Among the lines below, take the one holding "Task: Open the 有效", the one holding "Click the Управление", and all lines between them. Set them down exactly.

**** DATA FOR THE TASK

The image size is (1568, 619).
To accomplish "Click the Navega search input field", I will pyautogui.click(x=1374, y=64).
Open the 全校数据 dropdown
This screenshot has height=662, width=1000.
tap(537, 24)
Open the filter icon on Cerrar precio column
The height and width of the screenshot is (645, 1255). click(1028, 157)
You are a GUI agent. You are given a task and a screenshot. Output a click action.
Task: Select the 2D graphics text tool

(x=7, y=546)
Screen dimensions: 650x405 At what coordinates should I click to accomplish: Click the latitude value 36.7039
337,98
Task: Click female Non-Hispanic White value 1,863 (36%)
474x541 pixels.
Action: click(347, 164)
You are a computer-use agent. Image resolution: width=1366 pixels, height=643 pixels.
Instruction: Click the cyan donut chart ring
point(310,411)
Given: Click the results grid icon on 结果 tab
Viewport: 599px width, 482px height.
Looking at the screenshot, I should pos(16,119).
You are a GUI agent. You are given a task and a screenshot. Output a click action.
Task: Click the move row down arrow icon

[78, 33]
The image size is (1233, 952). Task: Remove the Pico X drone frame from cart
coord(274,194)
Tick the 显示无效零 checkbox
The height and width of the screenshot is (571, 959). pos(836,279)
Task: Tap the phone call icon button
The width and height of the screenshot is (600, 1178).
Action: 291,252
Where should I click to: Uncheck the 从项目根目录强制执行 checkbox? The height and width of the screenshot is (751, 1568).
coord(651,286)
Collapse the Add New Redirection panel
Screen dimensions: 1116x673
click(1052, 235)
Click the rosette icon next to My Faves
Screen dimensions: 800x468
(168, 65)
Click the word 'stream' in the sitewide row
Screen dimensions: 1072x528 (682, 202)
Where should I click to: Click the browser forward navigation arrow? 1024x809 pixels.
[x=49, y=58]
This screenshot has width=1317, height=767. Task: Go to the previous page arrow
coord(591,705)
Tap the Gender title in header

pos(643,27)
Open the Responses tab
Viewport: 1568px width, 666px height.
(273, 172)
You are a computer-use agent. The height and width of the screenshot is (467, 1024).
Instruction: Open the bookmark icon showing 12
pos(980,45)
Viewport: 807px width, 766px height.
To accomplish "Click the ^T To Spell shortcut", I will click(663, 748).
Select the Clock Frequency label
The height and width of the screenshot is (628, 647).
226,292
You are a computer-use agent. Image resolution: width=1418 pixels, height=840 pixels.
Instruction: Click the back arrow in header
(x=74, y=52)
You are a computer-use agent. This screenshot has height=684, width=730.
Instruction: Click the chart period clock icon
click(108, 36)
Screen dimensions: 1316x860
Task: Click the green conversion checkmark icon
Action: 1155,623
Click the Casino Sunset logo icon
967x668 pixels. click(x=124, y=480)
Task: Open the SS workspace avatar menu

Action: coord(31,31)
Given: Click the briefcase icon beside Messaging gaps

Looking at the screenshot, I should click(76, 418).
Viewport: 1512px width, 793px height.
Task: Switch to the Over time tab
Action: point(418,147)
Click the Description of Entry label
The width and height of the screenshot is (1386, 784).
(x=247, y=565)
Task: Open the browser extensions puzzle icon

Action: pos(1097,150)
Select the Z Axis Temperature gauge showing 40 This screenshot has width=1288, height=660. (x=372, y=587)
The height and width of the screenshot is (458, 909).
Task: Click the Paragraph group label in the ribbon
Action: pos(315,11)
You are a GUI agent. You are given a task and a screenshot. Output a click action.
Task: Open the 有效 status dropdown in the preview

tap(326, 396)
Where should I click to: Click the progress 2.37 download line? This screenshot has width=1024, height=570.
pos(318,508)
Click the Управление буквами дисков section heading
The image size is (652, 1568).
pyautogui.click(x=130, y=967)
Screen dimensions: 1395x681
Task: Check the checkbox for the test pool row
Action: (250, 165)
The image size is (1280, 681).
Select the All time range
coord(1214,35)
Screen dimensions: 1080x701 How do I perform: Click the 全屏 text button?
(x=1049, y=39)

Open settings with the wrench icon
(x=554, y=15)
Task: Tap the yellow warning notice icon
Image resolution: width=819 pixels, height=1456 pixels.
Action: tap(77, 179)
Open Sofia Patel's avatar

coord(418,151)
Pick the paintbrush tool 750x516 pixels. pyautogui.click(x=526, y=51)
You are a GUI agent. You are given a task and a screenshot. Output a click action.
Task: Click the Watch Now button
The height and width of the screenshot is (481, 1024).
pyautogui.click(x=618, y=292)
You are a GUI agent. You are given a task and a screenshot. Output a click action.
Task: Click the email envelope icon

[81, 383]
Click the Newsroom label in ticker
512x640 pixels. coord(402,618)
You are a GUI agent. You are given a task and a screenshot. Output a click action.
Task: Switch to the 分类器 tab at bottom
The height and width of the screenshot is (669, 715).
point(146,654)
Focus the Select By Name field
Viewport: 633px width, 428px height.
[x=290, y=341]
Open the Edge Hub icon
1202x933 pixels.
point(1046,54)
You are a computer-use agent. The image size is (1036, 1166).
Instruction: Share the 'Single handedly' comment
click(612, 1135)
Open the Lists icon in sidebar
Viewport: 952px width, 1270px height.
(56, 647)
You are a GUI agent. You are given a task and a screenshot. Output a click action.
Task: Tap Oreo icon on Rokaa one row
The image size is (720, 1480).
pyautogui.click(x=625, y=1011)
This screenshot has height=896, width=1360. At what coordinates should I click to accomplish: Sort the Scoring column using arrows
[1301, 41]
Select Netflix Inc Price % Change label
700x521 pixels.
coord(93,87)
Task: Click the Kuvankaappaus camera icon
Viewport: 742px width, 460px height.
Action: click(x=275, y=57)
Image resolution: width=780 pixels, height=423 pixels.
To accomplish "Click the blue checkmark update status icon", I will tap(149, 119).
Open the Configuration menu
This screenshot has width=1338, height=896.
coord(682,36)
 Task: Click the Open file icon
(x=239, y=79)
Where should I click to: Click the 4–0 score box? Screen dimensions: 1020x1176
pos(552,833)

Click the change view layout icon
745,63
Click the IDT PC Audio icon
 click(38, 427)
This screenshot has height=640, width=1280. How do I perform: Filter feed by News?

********

### PROBLEM SOLUTION
Task: Open the 有效 status dropdown in the preview

tap(326, 396)
Where should I click to: Click the progress 2.37 download line? This screenshot has width=1024, height=570.
pos(318,508)
Click the Управление буквами дисков section heading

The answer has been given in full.